_SUPPLIED INFORMATION_
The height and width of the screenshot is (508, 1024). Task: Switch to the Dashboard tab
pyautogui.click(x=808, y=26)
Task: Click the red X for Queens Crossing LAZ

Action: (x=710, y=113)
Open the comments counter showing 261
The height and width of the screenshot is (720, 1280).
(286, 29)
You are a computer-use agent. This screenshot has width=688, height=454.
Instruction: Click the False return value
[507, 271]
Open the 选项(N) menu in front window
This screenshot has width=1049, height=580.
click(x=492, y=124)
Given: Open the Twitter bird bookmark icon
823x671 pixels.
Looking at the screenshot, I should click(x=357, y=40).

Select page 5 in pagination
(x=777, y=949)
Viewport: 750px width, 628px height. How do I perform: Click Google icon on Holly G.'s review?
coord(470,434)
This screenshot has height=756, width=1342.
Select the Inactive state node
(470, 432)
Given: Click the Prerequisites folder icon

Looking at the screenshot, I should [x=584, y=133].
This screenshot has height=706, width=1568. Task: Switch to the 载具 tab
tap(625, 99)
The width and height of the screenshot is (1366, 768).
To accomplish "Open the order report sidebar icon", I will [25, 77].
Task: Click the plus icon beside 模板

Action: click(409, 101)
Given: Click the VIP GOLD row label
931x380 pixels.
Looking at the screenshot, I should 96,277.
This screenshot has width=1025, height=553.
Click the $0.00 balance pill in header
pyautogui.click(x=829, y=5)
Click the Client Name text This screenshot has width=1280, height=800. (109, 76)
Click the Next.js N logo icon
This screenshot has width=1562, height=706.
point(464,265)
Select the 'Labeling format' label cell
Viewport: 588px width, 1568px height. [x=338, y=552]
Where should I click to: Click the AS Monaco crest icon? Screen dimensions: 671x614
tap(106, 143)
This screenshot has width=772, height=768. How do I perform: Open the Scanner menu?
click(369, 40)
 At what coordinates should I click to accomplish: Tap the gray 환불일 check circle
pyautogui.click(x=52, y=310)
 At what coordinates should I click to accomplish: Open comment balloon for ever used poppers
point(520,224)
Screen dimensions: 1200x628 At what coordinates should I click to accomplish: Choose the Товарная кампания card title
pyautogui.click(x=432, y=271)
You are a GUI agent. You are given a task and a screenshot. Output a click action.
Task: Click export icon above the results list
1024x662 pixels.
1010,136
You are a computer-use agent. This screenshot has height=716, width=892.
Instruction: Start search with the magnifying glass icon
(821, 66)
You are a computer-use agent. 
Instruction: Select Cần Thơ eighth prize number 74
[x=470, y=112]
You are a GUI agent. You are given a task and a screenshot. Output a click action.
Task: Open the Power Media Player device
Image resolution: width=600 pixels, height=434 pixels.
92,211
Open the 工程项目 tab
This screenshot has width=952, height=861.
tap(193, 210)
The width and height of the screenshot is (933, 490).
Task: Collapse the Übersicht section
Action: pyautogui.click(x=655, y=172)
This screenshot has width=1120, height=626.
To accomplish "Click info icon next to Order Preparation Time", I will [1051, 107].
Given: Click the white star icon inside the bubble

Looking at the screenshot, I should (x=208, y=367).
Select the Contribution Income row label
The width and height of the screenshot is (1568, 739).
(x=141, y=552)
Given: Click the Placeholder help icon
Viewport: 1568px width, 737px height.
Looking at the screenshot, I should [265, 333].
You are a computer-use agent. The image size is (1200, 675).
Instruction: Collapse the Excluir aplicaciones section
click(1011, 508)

_TASK GOAL_
In this exercise, every line of the listing is to be output exactly.

_EXERCISE SOLUTION_
The height and width of the screenshot is (508, 1024). Task: Switch to the Dashboard tab
pyautogui.click(x=808, y=26)
Task: Click the red X for Queens Crossing LAZ

Action: (x=710, y=113)
Open the comments counter showing 261
The height and width of the screenshot is (720, 1280).
(286, 29)
You are a computer-use agent. This screenshot has width=688, height=454.
Instruction: Click the False return value
[507, 271]
Open the 选项(N) menu in front window
This screenshot has width=1049, height=580.
click(x=492, y=124)
Given: Open the Twitter bird bookmark icon
823x671 pixels.
Looking at the screenshot, I should click(x=357, y=40).

Select page 5 in pagination
(x=777, y=949)
Viewport: 750px width, 628px height. How do I perform: Click Google icon on Holly G.'s review?
coord(470,434)
This screenshot has height=756, width=1342.
Select the Inactive state node
(470, 432)
Given: Click the Prerequisites folder icon

Looking at the screenshot, I should [x=584, y=133].
This screenshot has height=706, width=1568. Task: Switch to the 载具 tab
tap(625, 99)
The width and height of the screenshot is (1366, 768).
To accomplish "Open the order report sidebar icon", I will [25, 77].
Task: Click the plus icon beside 模板

Action: click(409, 101)
Given: Click the VIP GOLD row label
931x380 pixels.
Looking at the screenshot, I should 96,277.
This screenshot has width=1025, height=553.
Click the $0.00 balance pill in header
pyautogui.click(x=829, y=5)
Click the Client Name text This screenshot has width=1280, height=800. (109, 76)
Click the Next.js N logo icon
This screenshot has width=1562, height=706.
point(464,265)
Select the 'Labeling format' label cell
Viewport: 588px width, 1568px height. [x=338, y=552]
Where should I click to: Click the AS Monaco crest icon? Screen dimensions: 671x614
tap(106, 143)
This screenshot has width=772, height=768. How do I perform: Open the Scanner menu?
click(369, 40)
 At what coordinates should I click to accomplish: Tap the gray 환불일 check circle
pyautogui.click(x=52, y=310)
 At what coordinates should I click to accomplish: Open comment balloon for ever used poppers
point(520,224)
Screen dimensions: 1200x628 At what coordinates should I click to accomplish: Choose the Товарная кампания card title
pyautogui.click(x=432, y=271)
You are a GUI agent. You are given a task and a screenshot. Output a click action.
Task: Click export icon above the results list
1024x662 pixels.
1010,136
You are a computer-use agent. This screenshot has height=716, width=892.
Instruction: Start search with the magnifying glass icon
(821, 66)
You are a computer-use agent. 
Instruction: Select Cần Thơ eighth prize number 74
[x=470, y=112]
You are a GUI agent. You are given a task and a screenshot. Output a click action.
Task: Open the Power Media Player device
Image resolution: width=600 pixels, height=434 pixels.
92,211
Open the 工程项目 tab
This screenshot has width=952, height=861.
tap(193, 210)
The width and height of the screenshot is (933, 490).
Task: Collapse the Übersicht section
Action: pyautogui.click(x=655, y=172)
This screenshot has width=1120, height=626.
To accomplish "Click info icon next to Order Preparation Time", I will [1051, 107].
Given: Click the white star icon inside the bubble

Looking at the screenshot, I should (x=208, y=367).
Select the Contribution Income row label
The width and height of the screenshot is (1568, 739).
(x=141, y=552)
Given: Click the Placeholder help icon
Viewport: 1568px width, 737px height.
Looking at the screenshot, I should [265, 333].
You are a computer-use agent. The image size is (1200, 675).
Instruction: Collapse the Excluir aplicaciones section
click(1011, 508)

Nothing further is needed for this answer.